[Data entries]
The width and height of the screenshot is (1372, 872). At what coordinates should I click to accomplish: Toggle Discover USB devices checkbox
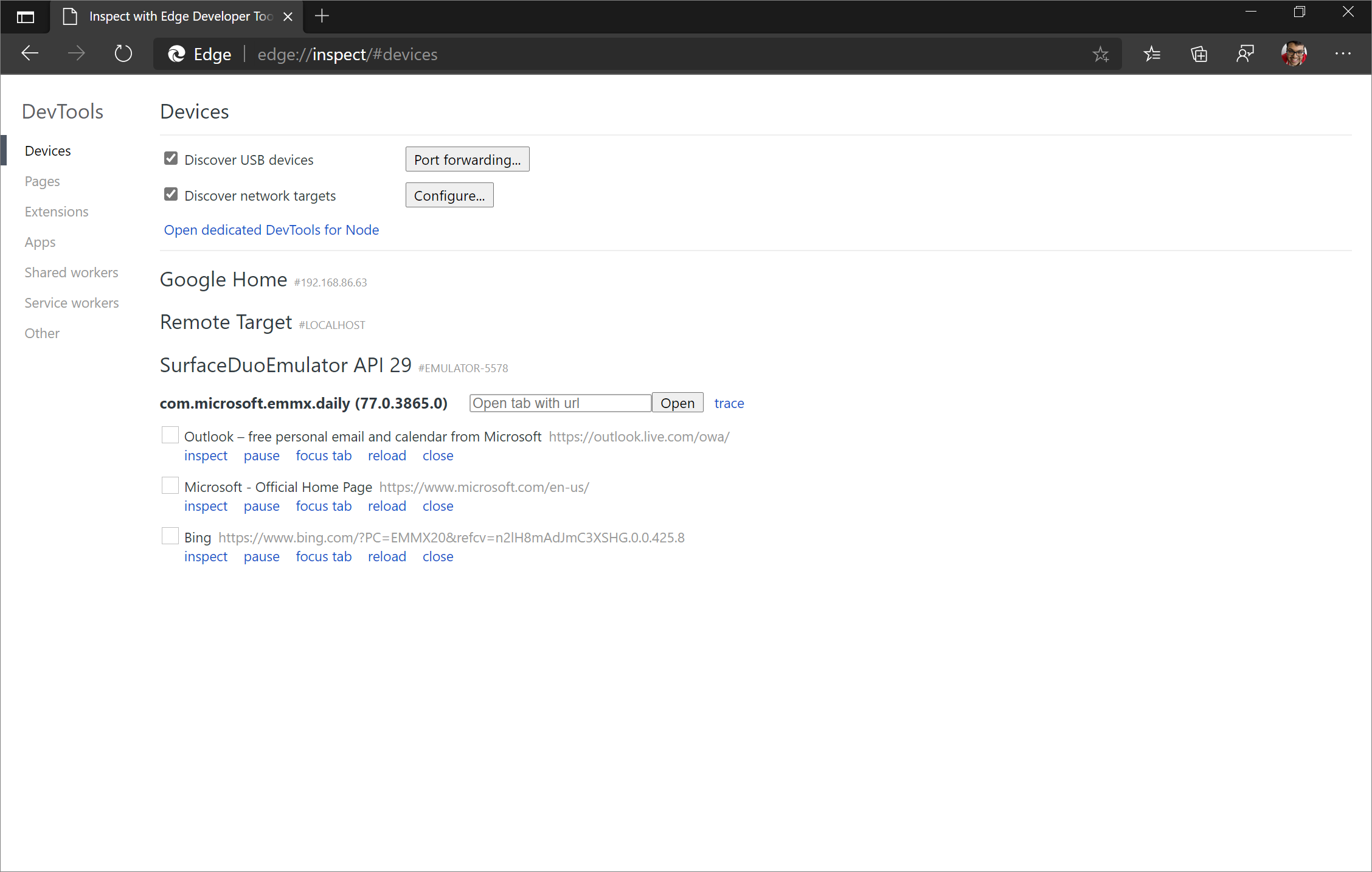[172, 159]
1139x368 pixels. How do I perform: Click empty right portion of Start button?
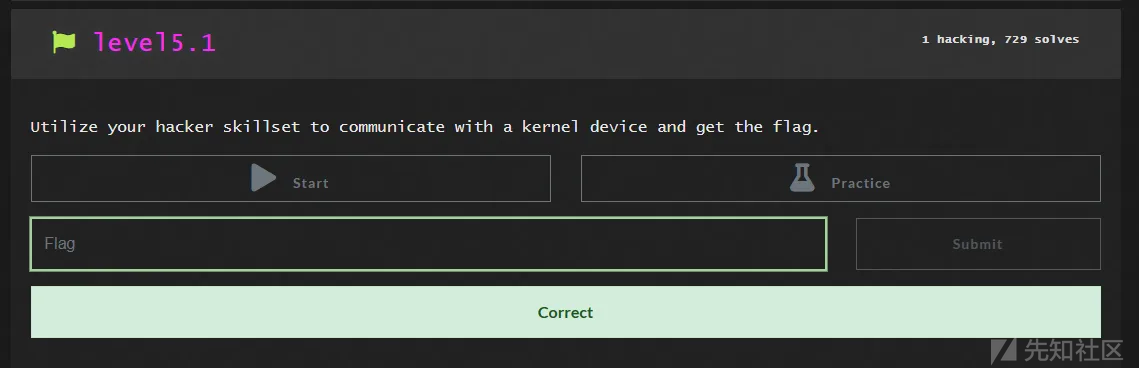coord(443,179)
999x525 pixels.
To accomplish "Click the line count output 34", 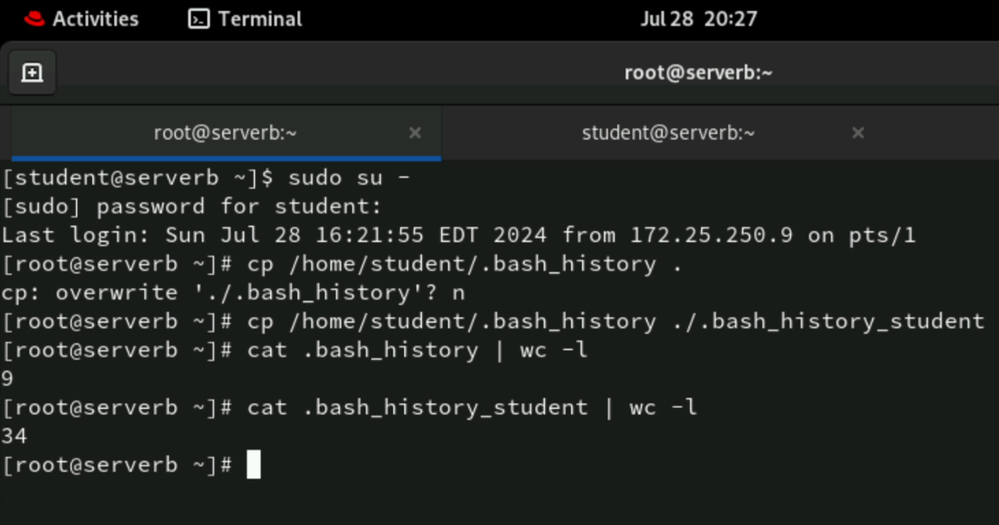I will (14, 436).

**Prompt**: Repeat exactly the lines from the first line of the records above through the line containing "999x525 pixels.", both included. Leave out the pictures.

**Answer to the problem**:
The width and height of the screenshot is (1372, 872). At what coordinates should I click to accomplish: Toggle Discover USB devices checkbox
[172, 159]
1139x368 pixels. How do I perform: Click empty right portion of Start button?
coord(443,179)
999x525 pixels.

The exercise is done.